Corrosion of Conformity have returned in 2018 with an absolute stellar album ‘No Cross No Crown’, it is the first album since 2005’s ‘In The Arms of God’ to feature Pepper Keenan on vocals. After Peppers departure from CoC, the band continued on and produced some good albums (but something was always missing for myself). Since Keenan rejoined Woody Weatherman, Mike Dean, and Reed Mullin back in 2014 I have been waiting for a new COC album!
‘No Cross No Crown’ is a seamless slice of classic CoC; it was as though Pepper had never left as the chemistry and vibe is still there. The album opener ‘Novus Deus’ has a rock/blues feel, which leads into smooth grooves and hard hitting riffs. I have found it hard to pick my top tracks for this album, so I’m going to talk about all of them. Next up is ‘The Luddite’ which is heavy and melodic all at once which is a balance I love about CoC. Two tracks in and it’s already clear to me that the band are reinvigorated. This album sounds so fresh and full of energy. The first single ‘Cast the First Stone’ is a now familiar tune, with its punk rock vibe and killer guitar riffs. Hearing it the first time got me so excited about this albums release.
There is a musical interlude with ‘No Cross’ that opens with an intimate and soulful guitar melody that carries a deep rhythm throughout. After this we get the second single ‘Wolf Named Crow’ which is full of hard rock riffs, a catchy chorus and an epic guitar solo which I love. The song ‘Little Man’ is full of groove and the band sound is as tight and fresh as it was on the album ‘Wise Blood’. The guitar work is uncompromising and full of that nola soul. The melodies are thick and fast with Peppers vocals soaring over the top, which is as great as ever.
‘Matre’s Diem’ is another instrumental track of beautiful guitar melodies, which leads us through to the next song. ‘Forgive Me’ takes us straight back in with a catchy chorus, and the song arrangements are spot on. The guitar grooves are so strong throughout, it is hard not to fall in love with this album. ‘Nothing Left to Say’ brings with it a slow blues pace that allows Pepper to soulfully sing, while the rhythm section of drums and bass create a cradle to carry the guitars and vocals. As it all flows and sways through your ears. It is all so organic in nature and just grows with guitar melodies, entwining drum beats and bass grooves. ‘Sacred Isolation’ is another musical interlude, with faint guitar flexing and distortion.
The album continues with ‘Old Disaster’ which is another solid piece of CoC, with equal measures of guitar, bass, drum and vocals. The guitar work is just masterful, with layers of riffs and chords. ‘E.L.M’ is also thick with chunky riffs and the lyrics are enjoyable and full of hooks. Title track ‘No Cross No Crown’ has a dark sombre vibe as harmonies of voices raise up around Peppers.

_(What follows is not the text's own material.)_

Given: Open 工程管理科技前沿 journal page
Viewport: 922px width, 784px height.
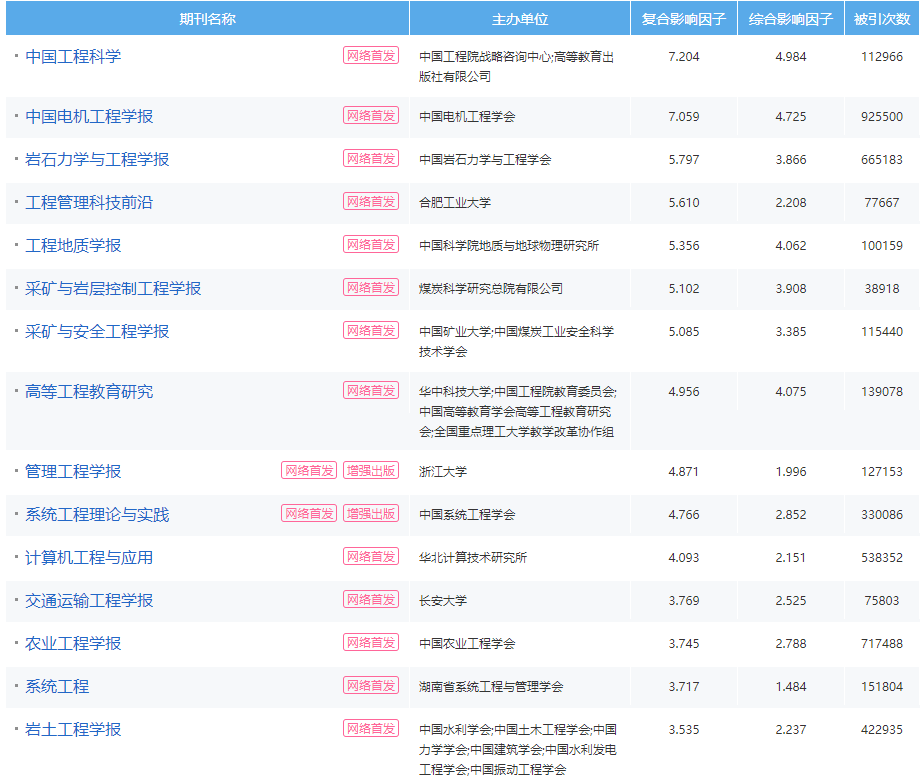Looking at the screenshot, I should pos(89,202).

It’s a compelling song, that uses simplicity to great a graceful melody. ‘A Quest to Believe’ is again full of steady riffs and blues melodies. This mix of has always been the reason I appreciate CoC so much, it always makes for a great listen and exceptional live show. Lastly we finish with a cover of Queen’s ‘Son and Daughter’, which they make very much their own. Taken from their debut self titled album Queen, the song is from a time when Queen’s sound was more thick with guitar, bass and that 70s vibe. It is a crossover of CoC heavy sludge blues, with Queens catchy riffs.
As we reach the end of the album I’m sure you can tell already, that I have fallen in love with it. The melodies, riffs and vibe throughout is fantastic. This is definitely on par with ‘Wiseblood’ and ‘Deliverance’ in the CoC back catalogue. After being together for so long, Peppers break and return seems to of awakened something special. It is a long album, but I feel it has so much to offer. The dual guitars, exceptional solos, the mix of metal, punk, sludge and blues. All come together beautifully.